### About this task
In the records below, find the line containing "Click power icon next to Yvonne Laurent" and the line containing "At what coordinates should I click to accomplish: Remove". Give again exactly those lines and every line between them, omitting the pictures.

### Information supplied
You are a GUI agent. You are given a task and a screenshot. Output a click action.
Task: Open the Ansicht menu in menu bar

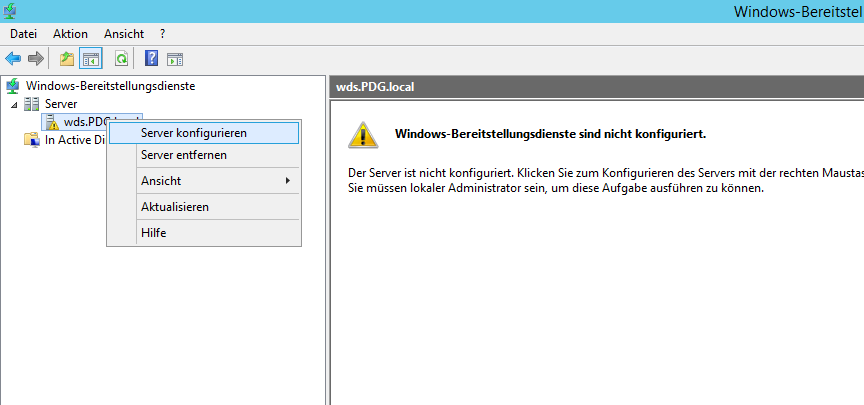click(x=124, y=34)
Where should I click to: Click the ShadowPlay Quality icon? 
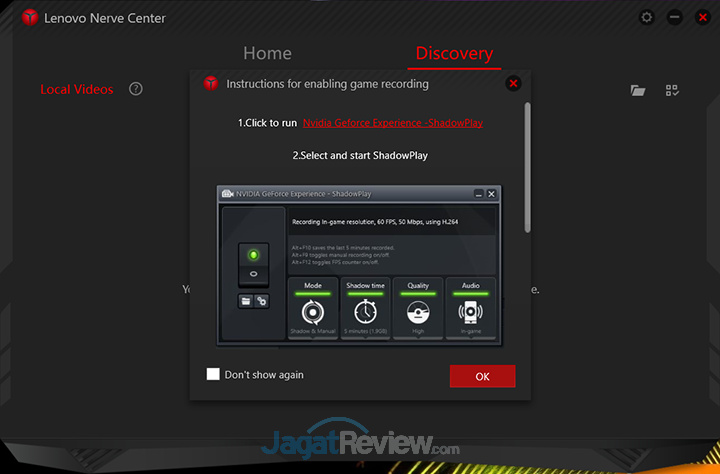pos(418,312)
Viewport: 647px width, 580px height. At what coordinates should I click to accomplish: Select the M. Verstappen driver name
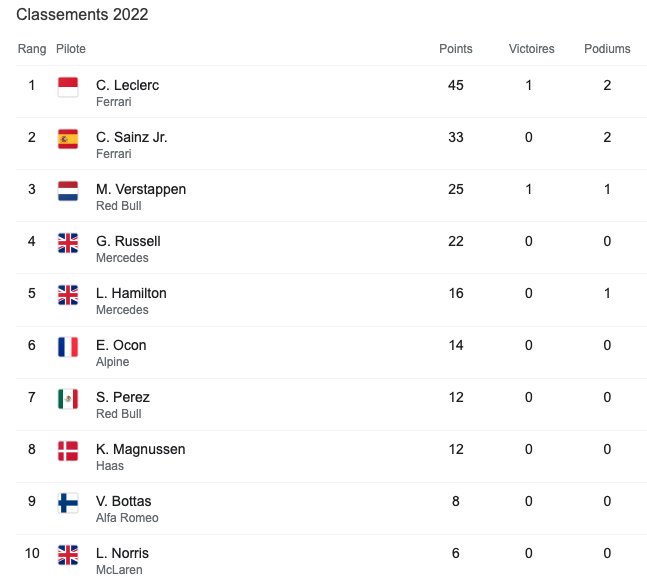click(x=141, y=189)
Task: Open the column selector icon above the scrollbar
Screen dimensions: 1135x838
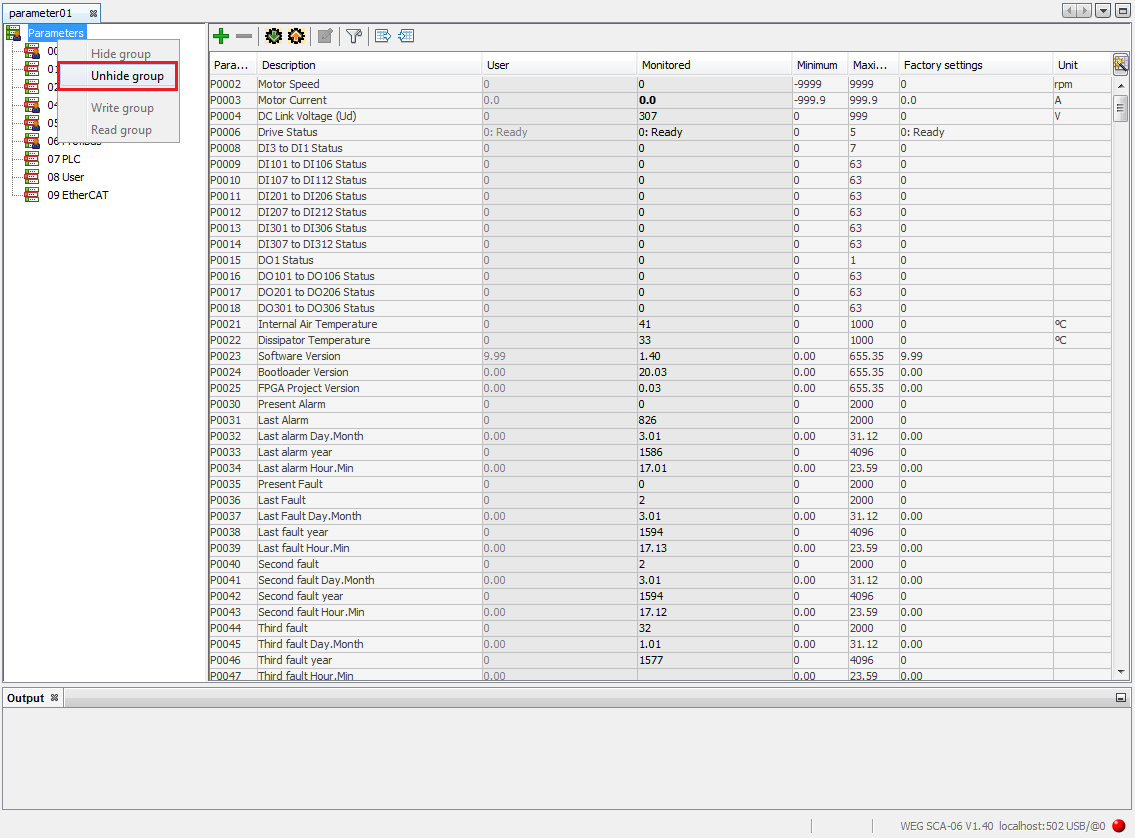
...
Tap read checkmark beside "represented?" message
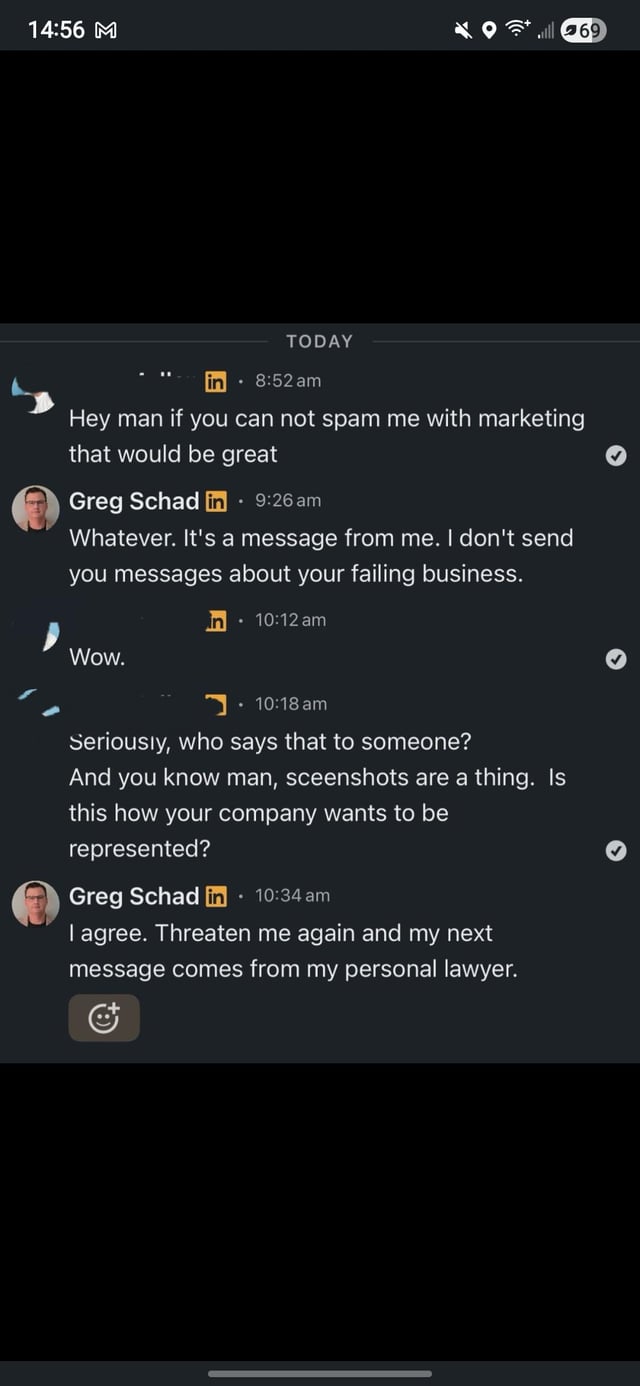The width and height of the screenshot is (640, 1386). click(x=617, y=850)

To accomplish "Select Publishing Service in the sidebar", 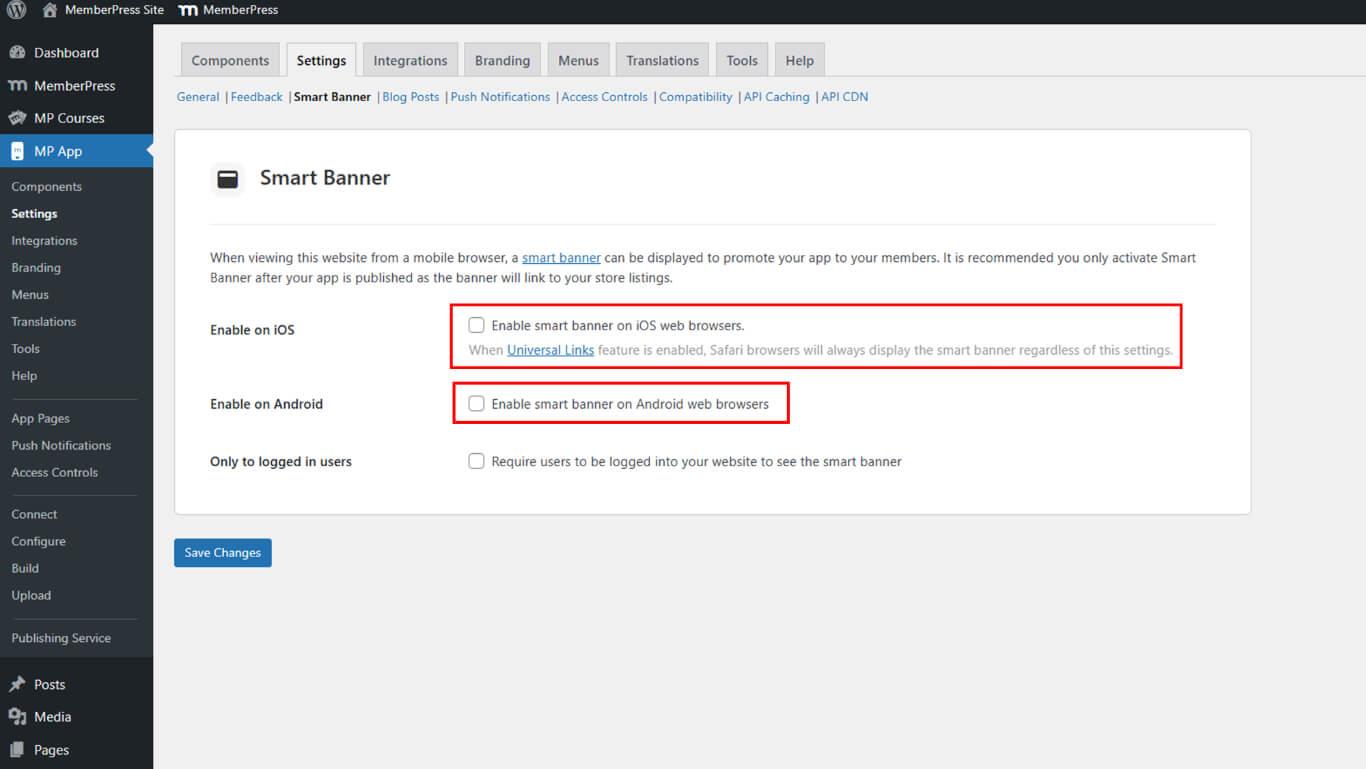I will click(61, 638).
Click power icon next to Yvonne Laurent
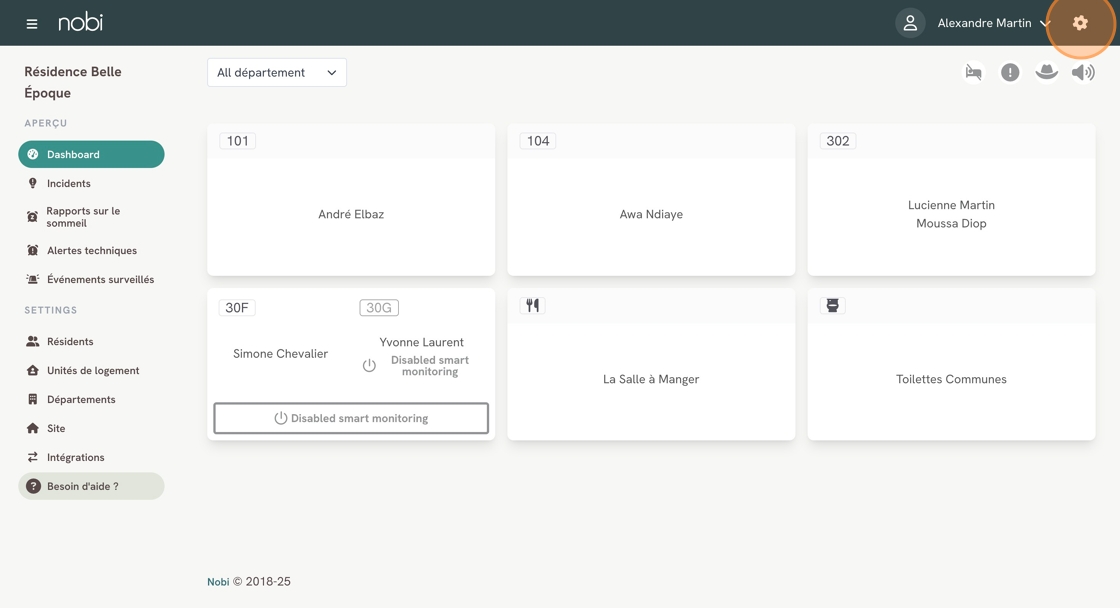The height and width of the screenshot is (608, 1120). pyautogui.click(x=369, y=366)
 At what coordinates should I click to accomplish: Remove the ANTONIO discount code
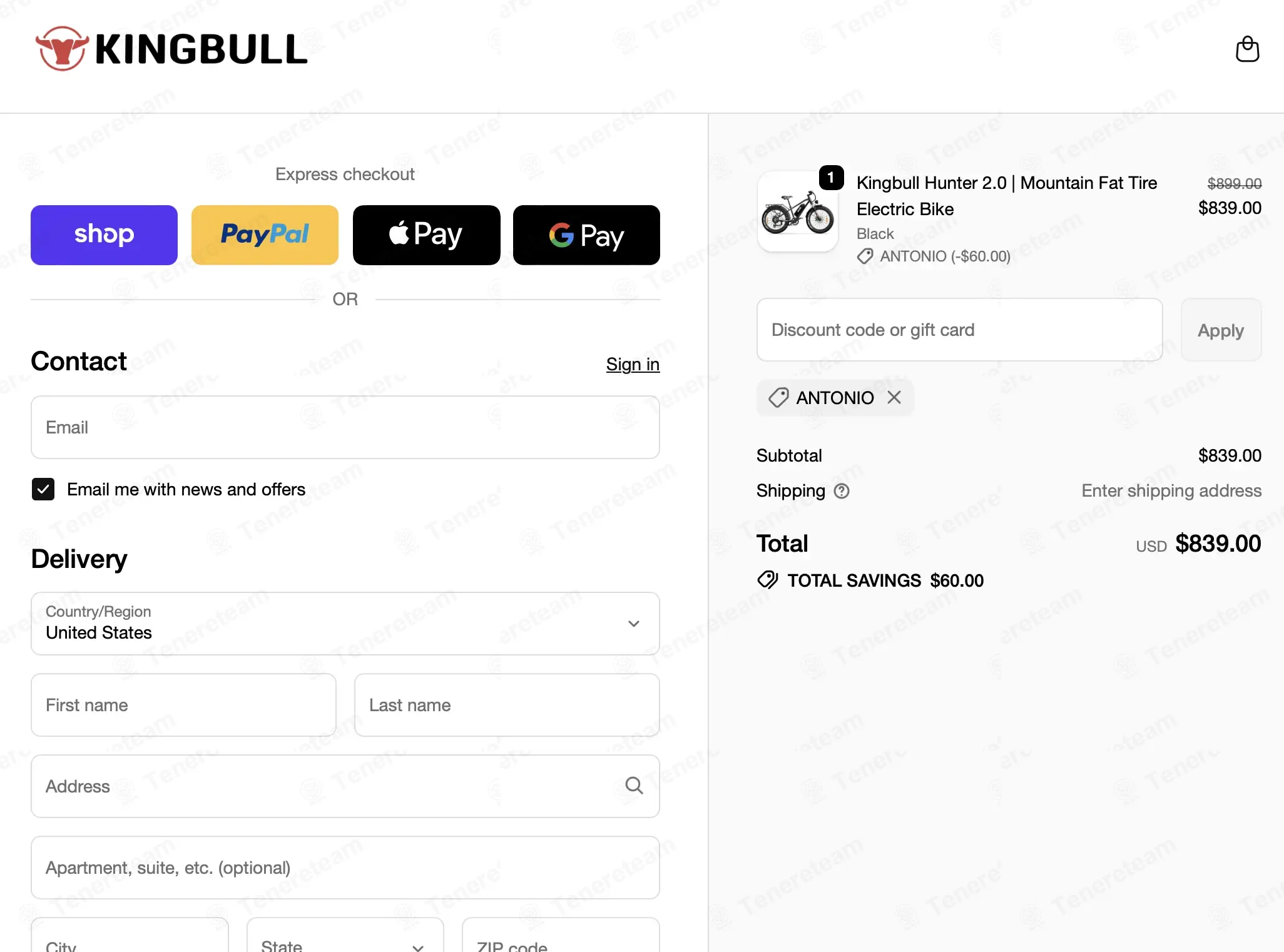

### Your solution
Click power icon next to Yvonne Laurent
The height and width of the screenshot is (608, 1120). pyautogui.click(x=369, y=366)
 At what coordinates should I click to accomplish: Remove the ANTONIO discount code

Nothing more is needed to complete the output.